What former Presidential candidate said was kinda true, corporations and LLCs have the same rights as people in many respects. They can sue and they can be sued, though they don’t vote. Similarly, adoption serves a legal fiction, where the parental rights of one parent or a set of parents is severed in favor of one or more parents who have no blood relationship with a child. The “child” may not even be a “child” but could be an adult. California allows for more than 2 legal parents for a single child. As of now, this is impossible as a matter of fact but is certainly possible as a matter of law. If Apple Inc. can be a person; a child can certainly have three legal mothers. These are legal fictions we have become used to.
Similarly, a person who is alive can also be legally dead, as I described. An actually dead person can, of course, be legally alive, at least for a time. Estate Planning documents usually do not address the dead coming back to life. These legal fictions are rare. The closest that I have ever seen are for “personal revival trusts” meant for people who are cryogenically frozen after death who expect to wake up, eventually. I don’t do personal revival trusts. Those are just scams.

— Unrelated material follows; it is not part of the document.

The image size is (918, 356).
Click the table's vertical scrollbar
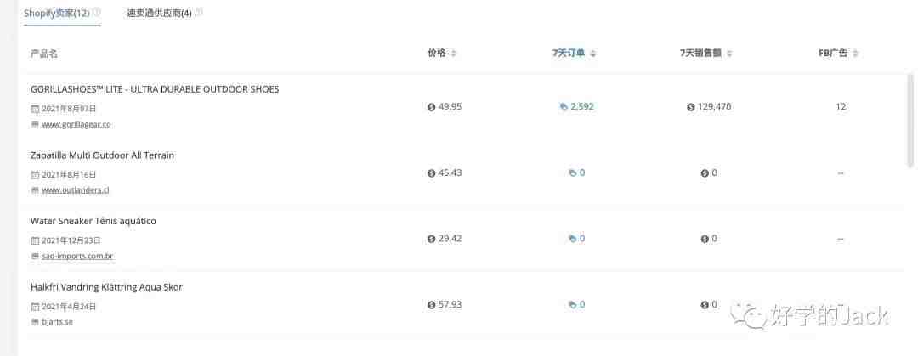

In Islamic Estate Planning, Living Trust provisions often include simultaneous death or death when it cannot be determined if one person died first or another. It may also address other legal fictions such as adoption and corporations. Keep in mind, for Islamic Inheritance, Islam will govern all of these things. You cannot presume a person is dead when they are alive, and adopted children do not have the same rights as children. You can read more about this in our guide to Islamic Inheritance.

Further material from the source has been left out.